Although this study did not measure non-disruptive behaviors of autism, such as self-stimulation, eye contact, language, and social engagement, positive changes in these behaviors were both observed by therapists and reported by parents and teachers. Next steps include assessing these behaviors in the context of other child characteristics including autism severity, language level, and cognitive functioning.

As PCIT did not significantly decrease parent depression, future studies should explore ways to improve these measures of parent-functioning, possibly through the addition of a parent psycho-education/treatment module or referral for individual parental therapy. A larger sample size would allow for more thorough analyses of other possible correlates, such as age and gender.

In families with typically-developing children, PCIT has been found to provide treatment effects lasting up to two years (Boggs et al., 2004). In order to determine whether the treatment gains demonstrated by families completing PCIT will be maintained, follow up data has been collected three months after treatment completion. The results of these data will be reported in future publications. Furthermore, in-depth analyses of PCIT’s impact on child language from this study will also be presented in future publications.

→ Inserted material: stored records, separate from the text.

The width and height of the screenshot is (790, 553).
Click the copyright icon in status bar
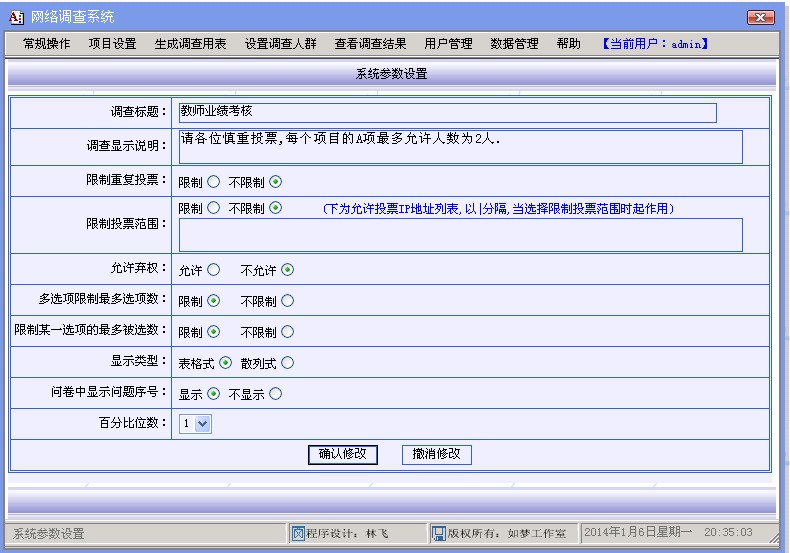(438, 533)
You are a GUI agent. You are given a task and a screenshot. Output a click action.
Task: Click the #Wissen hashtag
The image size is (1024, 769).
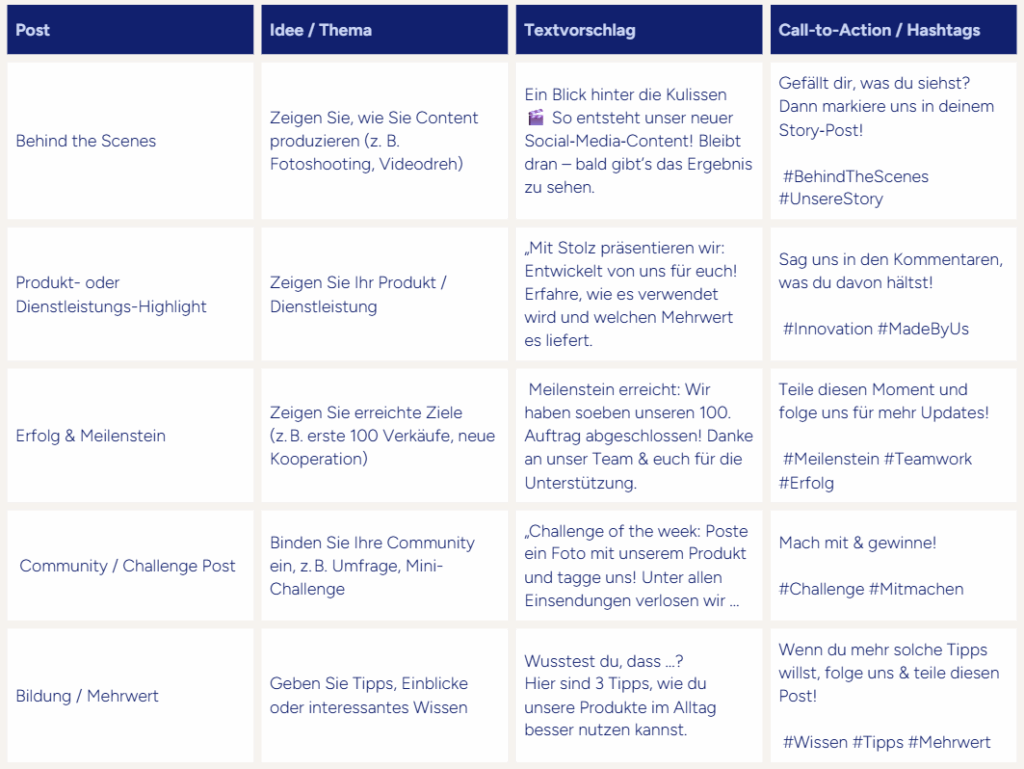pyautogui.click(x=816, y=742)
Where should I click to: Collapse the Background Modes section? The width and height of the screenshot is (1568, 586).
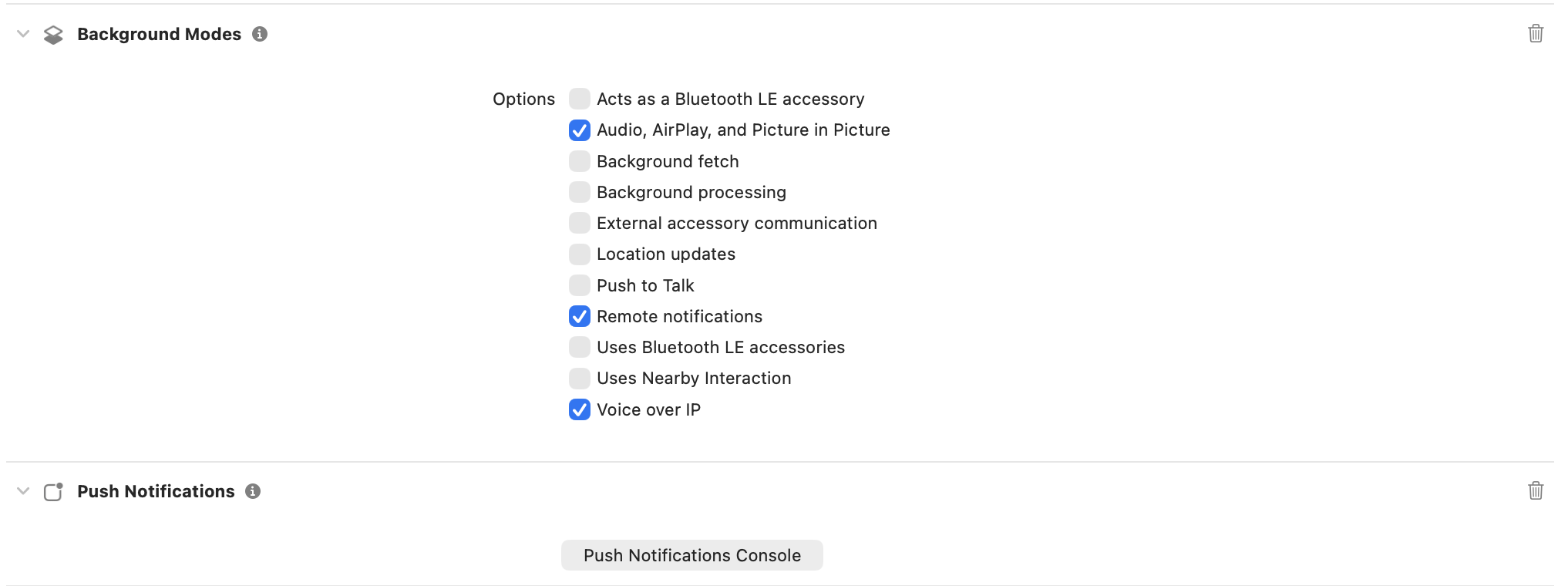coord(22,34)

Based on the results of this study, PCIT should be considered a viable treatment for children with ASD and behavioral problems (without intellectual disabilities). In addition, the therapy can effectively prepare children for other intense and focused ASD therapies requiring cooperation and attention (Masse et al., 2007; Williford et al., 2019) and take advantage of needed therapies (e.g., speech, occupational therapy) when behavioral problems limit their ability to engage in the therapeutic process. Parents were satisfied with their experience with PCIT and reported significant improvement in child behavior, compliance, and parent–child interactions. This study also expands the limited research on PCIT among children with autism by improving the generalizability to children of varying autism severity.